Unlocking gas from tight sands

Feb. 27, 2006
Without hydraulic fracturing, most tight-sand gas reservoirs would not produce economically even at the relatively high levels wellhead gas prices have reached recently in the US.

Without hydraulic fracturing, most tight-sand gas reservoirs would not produce economically even at the relatively high levels wellhead gas prices have reached recently in the US.

The concept of hydraulic fracturing is simple. Fluid pumped down the well and into the formation creates fractures that allow gas or oil to flow into the wellbore at rates higher than would be possible without the procedure. The pumped fluid often includes proppants, such as sand, that ensure that the mechanically created fracture remains open.

Operators have used variants of this technology for decades for accelerating oil and gas production as well as for recovering previously uneconomic resources.

One problem in wells completed in tight gas sands is that, even with hydraulic fracturing, production rates and ultimate gas recoveries tend to be low. Operators often do not want to spend enough money to properly design the jobs.

A workshop on fracturing tight gas sands, organized by the Petroleum Technology Transfer Council (PTTC) last week in Houston, brought out some of the design issues required for proper frac designs.

As Larry Britt, of NSI Technologies Inc., Tulsa, noted in his presentation at the PTTC workshop, if a job is not designed correctly “the well becomes a disposal site for sand and water.”

Tight sands

Tight gas sands in the US produce 2-3 tcf/year, and various estimates indicate that ultimate gas recovery from this resource may exceed 250 tcf out of 5,000 tcf or more in place. These amounts are greater than the estimated 190 tcf of gas remaining in conventional US gas reservoirs.

Sandstone formations with less than 0.1 md permeability are commonly called tight gas sands. Many tight formations are at depths greater than 10,000 ft. In the past, operators completed these wells on 320 or 640-acre spacing, but infill drilling has decreased spacing in many fields to 80 or 40 acres. In some fields, wells are even placed on 10 and 20-acre spacing.
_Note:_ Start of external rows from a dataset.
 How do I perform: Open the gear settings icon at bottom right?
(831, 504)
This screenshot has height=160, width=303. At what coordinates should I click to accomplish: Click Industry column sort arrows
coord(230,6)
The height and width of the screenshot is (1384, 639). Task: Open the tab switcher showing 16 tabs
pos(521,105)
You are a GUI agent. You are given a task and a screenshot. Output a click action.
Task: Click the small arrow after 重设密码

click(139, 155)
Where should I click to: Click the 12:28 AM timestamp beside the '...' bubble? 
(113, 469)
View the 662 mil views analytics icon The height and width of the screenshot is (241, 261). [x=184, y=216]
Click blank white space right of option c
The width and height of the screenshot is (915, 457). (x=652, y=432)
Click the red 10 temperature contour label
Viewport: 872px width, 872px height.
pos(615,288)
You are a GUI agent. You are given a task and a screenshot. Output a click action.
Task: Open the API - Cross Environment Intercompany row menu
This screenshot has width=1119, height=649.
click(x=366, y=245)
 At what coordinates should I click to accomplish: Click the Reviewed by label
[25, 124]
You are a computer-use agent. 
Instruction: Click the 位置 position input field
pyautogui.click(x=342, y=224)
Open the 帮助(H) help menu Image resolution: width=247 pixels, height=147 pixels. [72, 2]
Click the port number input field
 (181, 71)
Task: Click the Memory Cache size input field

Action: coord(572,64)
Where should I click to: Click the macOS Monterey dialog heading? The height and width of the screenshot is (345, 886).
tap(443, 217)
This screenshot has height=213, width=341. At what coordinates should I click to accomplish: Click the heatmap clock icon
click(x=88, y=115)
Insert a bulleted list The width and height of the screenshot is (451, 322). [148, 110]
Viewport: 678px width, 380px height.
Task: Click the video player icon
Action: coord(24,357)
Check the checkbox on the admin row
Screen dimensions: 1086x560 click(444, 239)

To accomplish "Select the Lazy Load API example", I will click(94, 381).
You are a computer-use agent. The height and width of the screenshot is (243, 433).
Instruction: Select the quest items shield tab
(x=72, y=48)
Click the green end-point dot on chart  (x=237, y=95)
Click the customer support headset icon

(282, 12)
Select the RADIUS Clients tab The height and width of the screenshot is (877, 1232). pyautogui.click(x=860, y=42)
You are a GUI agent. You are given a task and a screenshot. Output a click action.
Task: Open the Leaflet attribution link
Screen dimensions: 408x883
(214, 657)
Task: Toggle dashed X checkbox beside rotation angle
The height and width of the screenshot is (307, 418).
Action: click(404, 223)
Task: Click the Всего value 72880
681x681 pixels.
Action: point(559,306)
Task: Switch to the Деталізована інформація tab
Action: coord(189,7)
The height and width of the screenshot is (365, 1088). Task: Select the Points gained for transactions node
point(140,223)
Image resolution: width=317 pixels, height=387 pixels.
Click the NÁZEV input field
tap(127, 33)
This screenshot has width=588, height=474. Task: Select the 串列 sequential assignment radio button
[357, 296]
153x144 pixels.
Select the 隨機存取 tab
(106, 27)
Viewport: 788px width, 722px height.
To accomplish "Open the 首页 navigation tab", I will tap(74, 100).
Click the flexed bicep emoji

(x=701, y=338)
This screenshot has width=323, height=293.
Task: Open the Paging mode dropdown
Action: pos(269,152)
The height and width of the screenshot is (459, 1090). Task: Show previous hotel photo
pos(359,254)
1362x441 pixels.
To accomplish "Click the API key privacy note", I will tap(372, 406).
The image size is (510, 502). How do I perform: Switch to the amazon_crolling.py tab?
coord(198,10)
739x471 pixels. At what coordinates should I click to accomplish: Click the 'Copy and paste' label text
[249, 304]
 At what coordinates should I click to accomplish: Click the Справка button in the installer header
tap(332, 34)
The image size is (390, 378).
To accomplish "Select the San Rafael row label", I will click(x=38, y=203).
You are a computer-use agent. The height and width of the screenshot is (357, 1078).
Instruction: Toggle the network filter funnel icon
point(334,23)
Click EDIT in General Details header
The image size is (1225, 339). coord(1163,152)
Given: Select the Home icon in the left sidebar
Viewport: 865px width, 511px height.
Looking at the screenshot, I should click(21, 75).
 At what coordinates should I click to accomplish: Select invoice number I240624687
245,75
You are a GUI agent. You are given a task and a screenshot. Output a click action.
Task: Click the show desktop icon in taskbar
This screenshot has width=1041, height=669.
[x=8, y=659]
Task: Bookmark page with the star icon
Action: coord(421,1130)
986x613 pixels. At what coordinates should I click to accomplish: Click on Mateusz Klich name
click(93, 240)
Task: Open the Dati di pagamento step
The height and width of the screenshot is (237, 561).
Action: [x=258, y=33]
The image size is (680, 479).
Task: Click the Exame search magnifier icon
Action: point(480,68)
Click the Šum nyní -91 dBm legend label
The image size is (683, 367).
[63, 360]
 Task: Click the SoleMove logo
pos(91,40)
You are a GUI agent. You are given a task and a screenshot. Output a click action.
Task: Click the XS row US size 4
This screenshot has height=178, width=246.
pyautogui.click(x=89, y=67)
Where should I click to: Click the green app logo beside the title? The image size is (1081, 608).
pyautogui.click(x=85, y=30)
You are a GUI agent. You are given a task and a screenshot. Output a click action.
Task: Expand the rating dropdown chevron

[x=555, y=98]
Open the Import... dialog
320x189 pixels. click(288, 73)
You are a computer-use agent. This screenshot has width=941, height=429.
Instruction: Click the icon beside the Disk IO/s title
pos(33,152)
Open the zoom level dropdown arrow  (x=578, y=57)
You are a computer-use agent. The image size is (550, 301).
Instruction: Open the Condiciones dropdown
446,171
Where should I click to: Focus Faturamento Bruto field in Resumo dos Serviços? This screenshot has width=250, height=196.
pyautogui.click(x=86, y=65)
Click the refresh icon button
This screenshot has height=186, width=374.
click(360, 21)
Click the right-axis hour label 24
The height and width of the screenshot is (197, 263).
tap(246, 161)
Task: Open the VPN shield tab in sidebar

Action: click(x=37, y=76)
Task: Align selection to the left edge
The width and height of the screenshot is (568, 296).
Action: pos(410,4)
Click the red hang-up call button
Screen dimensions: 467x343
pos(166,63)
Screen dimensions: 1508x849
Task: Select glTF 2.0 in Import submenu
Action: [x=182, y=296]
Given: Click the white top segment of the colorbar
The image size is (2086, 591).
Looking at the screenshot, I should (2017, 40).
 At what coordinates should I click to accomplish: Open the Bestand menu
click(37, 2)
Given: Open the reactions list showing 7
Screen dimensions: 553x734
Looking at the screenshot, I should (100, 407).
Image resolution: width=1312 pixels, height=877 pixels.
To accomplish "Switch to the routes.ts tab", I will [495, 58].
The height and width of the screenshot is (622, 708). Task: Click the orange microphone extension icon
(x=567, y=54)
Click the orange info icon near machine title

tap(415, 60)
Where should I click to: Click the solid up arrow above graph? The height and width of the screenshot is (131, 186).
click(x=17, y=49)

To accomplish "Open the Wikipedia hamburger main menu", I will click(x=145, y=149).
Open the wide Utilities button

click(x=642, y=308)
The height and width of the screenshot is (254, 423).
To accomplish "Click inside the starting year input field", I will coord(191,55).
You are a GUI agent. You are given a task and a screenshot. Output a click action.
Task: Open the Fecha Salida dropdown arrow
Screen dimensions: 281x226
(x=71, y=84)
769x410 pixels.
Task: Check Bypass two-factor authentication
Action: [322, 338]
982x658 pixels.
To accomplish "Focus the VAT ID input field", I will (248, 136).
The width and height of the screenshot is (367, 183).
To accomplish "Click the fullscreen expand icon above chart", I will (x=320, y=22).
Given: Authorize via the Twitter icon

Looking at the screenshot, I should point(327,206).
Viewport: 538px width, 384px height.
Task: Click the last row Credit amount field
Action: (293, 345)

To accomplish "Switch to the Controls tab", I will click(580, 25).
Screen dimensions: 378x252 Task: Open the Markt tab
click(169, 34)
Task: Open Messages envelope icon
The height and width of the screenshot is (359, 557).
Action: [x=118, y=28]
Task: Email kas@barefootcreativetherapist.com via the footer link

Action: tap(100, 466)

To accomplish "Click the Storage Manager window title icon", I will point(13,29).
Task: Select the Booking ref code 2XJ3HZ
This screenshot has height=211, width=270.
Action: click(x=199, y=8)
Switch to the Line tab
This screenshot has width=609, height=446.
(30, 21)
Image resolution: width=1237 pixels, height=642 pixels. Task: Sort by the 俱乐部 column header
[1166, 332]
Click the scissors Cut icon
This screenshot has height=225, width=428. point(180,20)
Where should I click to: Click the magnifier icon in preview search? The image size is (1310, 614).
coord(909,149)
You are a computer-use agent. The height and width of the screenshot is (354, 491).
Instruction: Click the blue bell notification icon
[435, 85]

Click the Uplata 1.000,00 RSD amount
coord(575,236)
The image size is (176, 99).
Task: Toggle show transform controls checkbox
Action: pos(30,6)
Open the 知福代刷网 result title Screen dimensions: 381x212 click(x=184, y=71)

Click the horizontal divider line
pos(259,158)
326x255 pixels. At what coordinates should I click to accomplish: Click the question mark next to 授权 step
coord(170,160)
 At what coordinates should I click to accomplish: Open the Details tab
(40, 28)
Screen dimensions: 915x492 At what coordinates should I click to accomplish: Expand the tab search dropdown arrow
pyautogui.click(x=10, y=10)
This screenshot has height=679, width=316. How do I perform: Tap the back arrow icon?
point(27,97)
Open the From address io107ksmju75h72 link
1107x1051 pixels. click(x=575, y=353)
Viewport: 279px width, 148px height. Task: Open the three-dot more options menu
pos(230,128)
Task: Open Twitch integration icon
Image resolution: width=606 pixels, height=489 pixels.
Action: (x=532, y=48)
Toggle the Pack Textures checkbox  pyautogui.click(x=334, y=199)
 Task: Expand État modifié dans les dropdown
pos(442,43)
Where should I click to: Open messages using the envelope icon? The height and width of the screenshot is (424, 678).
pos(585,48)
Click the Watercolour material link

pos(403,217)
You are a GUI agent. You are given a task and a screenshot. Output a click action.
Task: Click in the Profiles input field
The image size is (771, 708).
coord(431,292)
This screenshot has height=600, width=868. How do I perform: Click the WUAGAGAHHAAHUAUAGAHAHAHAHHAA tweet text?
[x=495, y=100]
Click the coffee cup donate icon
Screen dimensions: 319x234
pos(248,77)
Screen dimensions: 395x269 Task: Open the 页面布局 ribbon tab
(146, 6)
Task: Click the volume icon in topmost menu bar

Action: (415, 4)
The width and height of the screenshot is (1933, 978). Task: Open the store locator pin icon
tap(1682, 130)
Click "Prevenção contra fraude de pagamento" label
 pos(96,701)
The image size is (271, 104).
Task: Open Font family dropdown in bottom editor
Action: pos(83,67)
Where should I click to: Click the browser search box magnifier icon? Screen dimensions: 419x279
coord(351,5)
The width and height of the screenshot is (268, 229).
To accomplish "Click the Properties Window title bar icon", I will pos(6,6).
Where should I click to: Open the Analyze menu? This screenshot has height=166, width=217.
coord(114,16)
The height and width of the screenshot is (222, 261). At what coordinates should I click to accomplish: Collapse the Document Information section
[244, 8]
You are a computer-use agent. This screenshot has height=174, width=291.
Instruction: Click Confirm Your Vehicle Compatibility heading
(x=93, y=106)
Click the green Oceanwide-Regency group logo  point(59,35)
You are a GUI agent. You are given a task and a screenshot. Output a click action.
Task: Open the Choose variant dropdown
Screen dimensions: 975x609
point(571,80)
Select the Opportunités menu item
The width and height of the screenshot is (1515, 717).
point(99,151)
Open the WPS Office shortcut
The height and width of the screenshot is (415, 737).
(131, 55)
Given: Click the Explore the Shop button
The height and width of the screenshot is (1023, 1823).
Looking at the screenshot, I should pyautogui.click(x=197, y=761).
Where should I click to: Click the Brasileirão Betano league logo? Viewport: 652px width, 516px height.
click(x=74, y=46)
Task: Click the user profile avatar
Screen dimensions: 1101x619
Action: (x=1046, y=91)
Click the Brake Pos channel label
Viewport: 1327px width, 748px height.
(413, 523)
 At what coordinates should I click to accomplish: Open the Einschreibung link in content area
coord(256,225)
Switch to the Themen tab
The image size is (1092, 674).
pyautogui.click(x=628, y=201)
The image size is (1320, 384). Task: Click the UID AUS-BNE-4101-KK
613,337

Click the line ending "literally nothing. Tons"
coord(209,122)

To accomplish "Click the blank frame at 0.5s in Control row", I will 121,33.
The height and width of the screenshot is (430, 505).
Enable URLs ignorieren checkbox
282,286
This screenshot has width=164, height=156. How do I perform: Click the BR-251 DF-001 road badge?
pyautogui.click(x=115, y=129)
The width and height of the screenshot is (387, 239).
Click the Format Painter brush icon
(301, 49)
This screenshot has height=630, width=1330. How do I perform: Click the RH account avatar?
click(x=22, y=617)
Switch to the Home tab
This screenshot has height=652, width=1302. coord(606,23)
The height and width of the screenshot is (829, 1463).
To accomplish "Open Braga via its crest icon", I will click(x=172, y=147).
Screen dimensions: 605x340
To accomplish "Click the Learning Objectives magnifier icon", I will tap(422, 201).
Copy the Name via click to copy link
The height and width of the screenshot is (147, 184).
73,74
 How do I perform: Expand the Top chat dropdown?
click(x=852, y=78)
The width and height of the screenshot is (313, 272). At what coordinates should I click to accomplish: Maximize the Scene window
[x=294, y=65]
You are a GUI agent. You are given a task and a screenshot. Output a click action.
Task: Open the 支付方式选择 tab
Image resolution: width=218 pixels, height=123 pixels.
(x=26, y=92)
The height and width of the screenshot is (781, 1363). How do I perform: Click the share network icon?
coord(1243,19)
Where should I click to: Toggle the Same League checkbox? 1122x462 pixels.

Advances in technology have helped lower drilling costs for tightly spaced wells. In new fields, operators have learned how to target sweet spots that will flow gas at high rates.

But even with higher well density and drilling in sweet spots, the wells require hydraulic frac jobs to attain economic gas flow rates.

Evolving technology

Hydraulic fracturing has evolved over several decades and continues to change. Stephen Holditch, department head of petroleum engineering at Texas A&M University, at the PTTC workshop recounted briefly the evolution of frac fluids, the first of which were pumped in 1947 and consisted of gasoline with napalm left over from World War II.

Holditch said the technology progressed to gelled oil in the 1950s, linear gelled water in the 1960s, cross-linked gelled water in the 1970s, foamed fluids in the 1980s, and advanced breaker technology and reduced polymer loadings in the 1990s. Polymer-free fluids are among the latest fluids. They damage fractures less but cost more than alternatives.

Fluid cost has encouraged some operators to use water fracs with small amounts of proppants. These fluids have shown good results in such naturally fractured formations as the Barnett shale. But the consensus at the PTTC workshop was that fluids capable of supporting proppant loads higher than those used in water fracs would create greater fracture conductivity and allow higher gas producing rates in most cases.

Some form of most of these fluids, except for napalm, still are in use in fracturing applications. Designers of frac treatments have to base fluid choices on various factors.

The selection of the best fluids and proppants for a job requires the designer to consider geomechanical properties of the formation, such as stresses and their orientation, modulus of elasticity, leak-off, and reservoir permeability, which can be extracted from seismic, geologic, logging, and drilling and completion data.

Acquiring these data adds costs but usually only for the first few wells, since parameters in a field do not change much from well to well.

The US is not alone in having tight gas sands. As the technology for unlocking tight gas evolves, development may spread to many of the world’s basins if local gas prices permit.